» Problem description
Return the data given below exactly as it appears.

» Given records
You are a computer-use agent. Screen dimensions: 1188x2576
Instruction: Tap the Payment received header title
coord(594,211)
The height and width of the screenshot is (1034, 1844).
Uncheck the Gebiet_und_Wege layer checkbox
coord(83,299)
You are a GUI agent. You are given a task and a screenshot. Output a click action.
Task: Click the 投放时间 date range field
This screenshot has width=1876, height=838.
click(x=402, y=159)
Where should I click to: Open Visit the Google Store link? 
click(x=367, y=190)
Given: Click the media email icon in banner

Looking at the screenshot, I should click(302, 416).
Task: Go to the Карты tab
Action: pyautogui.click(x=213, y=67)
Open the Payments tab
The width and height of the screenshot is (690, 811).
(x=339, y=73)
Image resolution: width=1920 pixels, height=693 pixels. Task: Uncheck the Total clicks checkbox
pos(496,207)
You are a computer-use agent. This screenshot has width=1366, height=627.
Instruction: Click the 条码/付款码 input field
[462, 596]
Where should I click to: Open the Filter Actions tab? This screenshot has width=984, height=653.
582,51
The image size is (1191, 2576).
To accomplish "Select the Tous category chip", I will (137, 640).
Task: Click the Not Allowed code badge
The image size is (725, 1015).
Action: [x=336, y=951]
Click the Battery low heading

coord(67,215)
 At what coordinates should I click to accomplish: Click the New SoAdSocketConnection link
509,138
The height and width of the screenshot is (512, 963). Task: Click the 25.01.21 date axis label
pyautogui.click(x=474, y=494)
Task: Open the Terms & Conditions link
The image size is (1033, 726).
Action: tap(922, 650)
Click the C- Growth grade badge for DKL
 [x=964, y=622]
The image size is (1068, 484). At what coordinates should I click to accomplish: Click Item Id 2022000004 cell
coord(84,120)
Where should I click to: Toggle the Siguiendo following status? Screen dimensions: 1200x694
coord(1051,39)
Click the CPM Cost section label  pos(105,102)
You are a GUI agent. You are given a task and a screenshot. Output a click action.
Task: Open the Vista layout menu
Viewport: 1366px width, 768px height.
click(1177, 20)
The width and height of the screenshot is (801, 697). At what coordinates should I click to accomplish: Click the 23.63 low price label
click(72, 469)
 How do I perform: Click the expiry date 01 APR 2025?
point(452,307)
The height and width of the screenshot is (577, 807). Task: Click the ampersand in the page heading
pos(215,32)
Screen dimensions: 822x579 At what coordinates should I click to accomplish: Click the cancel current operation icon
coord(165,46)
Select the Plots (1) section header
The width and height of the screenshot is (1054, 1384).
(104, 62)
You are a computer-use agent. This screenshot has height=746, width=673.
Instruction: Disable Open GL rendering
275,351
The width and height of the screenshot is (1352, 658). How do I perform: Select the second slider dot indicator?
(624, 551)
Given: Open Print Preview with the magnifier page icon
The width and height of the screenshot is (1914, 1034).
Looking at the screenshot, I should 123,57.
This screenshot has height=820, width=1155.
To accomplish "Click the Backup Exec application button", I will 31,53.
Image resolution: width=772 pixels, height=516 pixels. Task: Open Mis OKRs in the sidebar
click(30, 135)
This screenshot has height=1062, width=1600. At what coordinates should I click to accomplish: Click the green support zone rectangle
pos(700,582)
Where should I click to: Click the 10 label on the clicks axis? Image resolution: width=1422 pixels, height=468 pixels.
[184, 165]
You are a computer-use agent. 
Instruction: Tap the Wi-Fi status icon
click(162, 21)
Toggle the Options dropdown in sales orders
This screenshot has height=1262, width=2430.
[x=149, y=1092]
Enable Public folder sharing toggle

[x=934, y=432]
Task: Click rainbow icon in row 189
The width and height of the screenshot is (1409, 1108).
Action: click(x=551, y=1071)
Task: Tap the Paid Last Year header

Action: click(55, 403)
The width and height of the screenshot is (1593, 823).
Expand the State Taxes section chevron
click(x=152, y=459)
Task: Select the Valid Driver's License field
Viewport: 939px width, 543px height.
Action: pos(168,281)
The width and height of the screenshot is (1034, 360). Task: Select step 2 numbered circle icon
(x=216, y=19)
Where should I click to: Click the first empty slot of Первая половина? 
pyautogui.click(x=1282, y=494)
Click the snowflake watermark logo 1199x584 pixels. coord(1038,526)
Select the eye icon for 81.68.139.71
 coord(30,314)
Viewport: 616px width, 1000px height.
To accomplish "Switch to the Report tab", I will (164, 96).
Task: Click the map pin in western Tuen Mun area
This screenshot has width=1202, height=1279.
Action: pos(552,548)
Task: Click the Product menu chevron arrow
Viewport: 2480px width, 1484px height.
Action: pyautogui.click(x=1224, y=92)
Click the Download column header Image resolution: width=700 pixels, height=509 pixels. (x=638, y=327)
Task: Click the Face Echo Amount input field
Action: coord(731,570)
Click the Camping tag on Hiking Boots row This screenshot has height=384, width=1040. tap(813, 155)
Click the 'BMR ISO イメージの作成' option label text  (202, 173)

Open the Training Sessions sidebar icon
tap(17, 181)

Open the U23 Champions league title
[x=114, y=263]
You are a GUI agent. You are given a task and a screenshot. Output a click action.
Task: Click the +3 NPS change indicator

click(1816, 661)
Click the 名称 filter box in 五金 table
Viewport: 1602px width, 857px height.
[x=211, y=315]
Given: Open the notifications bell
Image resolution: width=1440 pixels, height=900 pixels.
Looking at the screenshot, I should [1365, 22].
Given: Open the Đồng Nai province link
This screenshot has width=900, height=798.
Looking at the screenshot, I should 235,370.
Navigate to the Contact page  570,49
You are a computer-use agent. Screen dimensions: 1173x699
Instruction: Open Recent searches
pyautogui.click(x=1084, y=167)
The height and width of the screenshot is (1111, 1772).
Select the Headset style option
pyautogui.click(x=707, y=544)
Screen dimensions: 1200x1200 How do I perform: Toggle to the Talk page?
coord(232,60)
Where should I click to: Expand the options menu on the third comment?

» Output for this exercise
You are a computer-use agent. Screen dimensions: 1188x2576
Instruction: Tap the Payment received header title
coord(594,211)
The height and width of the screenshot is (1034, 1844).
Uncheck the Gebiet_und_Wege layer checkbox
coord(83,299)
You are a GUI agent. You are given a task and a screenshot. Output a click action.
Task: Click the 投放时间 date range field
This screenshot has width=1876, height=838.
click(x=402, y=159)
Where should I click to: Open Visit the Google Store link? 
click(x=367, y=190)
Given: Click the media email icon in banner

Looking at the screenshot, I should click(302, 416).
Task: Go to the Карты tab
Action: pyautogui.click(x=213, y=67)
Open the Payments tab
The width and height of the screenshot is (690, 811).
(x=339, y=73)
Image resolution: width=1920 pixels, height=693 pixels. Task: Uncheck the Total clicks checkbox
pos(496,207)
You are a computer-use agent. This screenshot has width=1366, height=627.
Instruction: Click the 条码/付款码 input field
[462, 596]
Where should I click to: Open the Filter Actions tab? This screenshot has width=984, height=653.
582,51
The image size is (1191, 2576).
To accomplish "Select the Tous category chip", I will (137, 640).
Task: Click the Not Allowed code badge
The image size is (725, 1015).
Action: [x=336, y=951]
Click the Battery low heading

coord(67,215)
 At what coordinates should I click to accomplish: Click the New SoAdSocketConnection link
509,138
The height and width of the screenshot is (512, 963). Task: Click the 25.01.21 date axis label
pyautogui.click(x=474, y=494)
Task: Open the Terms & Conditions link
The image size is (1033, 726).
Action: tap(922, 650)
Click the C- Growth grade badge for DKL
 [x=964, y=622]
The image size is (1068, 484). At what coordinates should I click to accomplish: Click Item Id 2022000004 cell
coord(84,120)
Where should I click to: Toggle the Siguiendo following status? Screen dimensions: 1200x694
coord(1051,39)
Click the CPM Cost section label  pos(105,102)
You are a GUI agent. You are given a task and a screenshot. Output a click action.
Task: Open the Vista layout menu
Viewport: 1366px width, 768px height.
click(1177, 20)
The width and height of the screenshot is (801, 697). At what coordinates should I click to accomplish: Click the 23.63 low price label
click(72, 469)
 How do I perform: Click the expiry date 01 APR 2025?
point(452,307)
The height and width of the screenshot is (577, 807). Task: Click the ampersand in the page heading
pos(215,32)
Screen dimensions: 822x579 At what coordinates should I click to accomplish: Click the cancel current operation icon
coord(165,46)
Select the Plots (1) section header
The width and height of the screenshot is (1054, 1384).
(104, 62)
You are a computer-use agent. This screenshot has height=746, width=673.
Instruction: Disable Open GL rendering
275,351
The width and height of the screenshot is (1352, 658). How do I perform: Select the second slider dot indicator?
(624, 551)
Given: Open Print Preview with the magnifier page icon
The width and height of the screenshot is (1914, 1034).
Looking at the screenshot, I should 123,57.
This screenshot has height=820, width=1155.
To accomplish "Click the Backup Exec application button", I will 31,53.
Image resolution: width=772 pixels, height=516 pixels. Task: Open Mis OKRs in the sidebar
click(30, 135)
This screenshot has height=1062, width=1600. At what coordinates should I click to accomplish: Click the green support zone rectangle
pos(700,582)
Where should I click to: Click the 10 label on the clicks axis? Image resolution: width=1422 pixels, height=468 pixels.
[184, 165]
You are a computer-use agent. 
Instruction: Tap the Wi-Fi status icon
click(162, 21)
Toggle the Options dropdown in sales orders
This screenshot has height=1262, width=2430.
[x=149, y=1092]
Enable Public folder sharing toggle

[x=934, y=432]
Task: Click rainbow icon in row 189
The width and height of the screenshot is (1409, 1108).
Action: click(x=551, y=1071)
Task: Tap the Paid Last Year header

Action: click(55, 403)
The width and height of the screenshot is (1593, 823).
Expand the State Taxes section chevron
click(x=152, y=459)
Task: Select the Valid Driver's License field
Viewport: 939px width, 543px height.
Action: pos(168,281)
The width and height of the screenshot is (1034, 360). Task: Select step 2 numbered circle icon
(x=216, y=19)
Where should I click to: Click the first empty slot of Первая половина? 
pyautogui.click(x=1282, y=494)
Click the snowflake watermark logo 1199x584 pixels. coord(1038,526)
Select the eye icon for 81.68.139.71
 coord(30,314)
Viewport: 616px width, 1000px height.
To accomplish "Switch to the Report tab", I will (164, 96).
Task: Click the map pin in western Tuen Mun area
This screenshot has width=1202, height=1279.
Action: pos(552,548)
Task: Click the Product menu chevron arrow
Viewport: 2480px width, 1484px height.
Action: pyautogui.click(x=1224, y=92)
Click the Download column header Image resolution: width=700 pixels, height=509 pixels. (x=638, y=327)
Task: Click the Face Echo Amount input field
Action: coord(731,570)
Click the Camping tag on Hiking Boots row This screenshot has height=384, width=1040. tap(813, 155)
Click the 'BMR ISO イメージの作成' option label text  (202, 173)

Open the Training Sessions sidebar icon
tap(17, 181)

Open the U23 Champions league title
[x=114, y=263]
You are a GUI agent. You are given a task and a screenshot. Output a click action.
Task: Click the +3 NPS change indicator

click(1816, 661)
Click the 名称 filter box in 五金 table
Viewport: 1602px width, 857px height.
[x=211, y=315]
Given: Open the notifications bell
Image resolution: width=1440 pixels, height=900 pixels.
Looking at the screenshot, I should [1365, 22].
Given: Open the Đồng Nai province link
This screenshot has width=900, height=798.
Looking at the screenshot, I should 235,370.
Navigate to the Contact page  570,49
You are a computer-use agent. Screen dimensions: 1173x699
Instruction: Open Recent searches
pyautogui.click(x=1084, y=167)
The height and width of the screenshot is (1111, 1772).
Select the Headset style option
pyautogui.click(x=707, y=544)
Screen dimensions: 1200x1200 How do I perform: Toggle to the Talk page?
coord(232,60)
Where should I click to: Expand the options menu on the third comment?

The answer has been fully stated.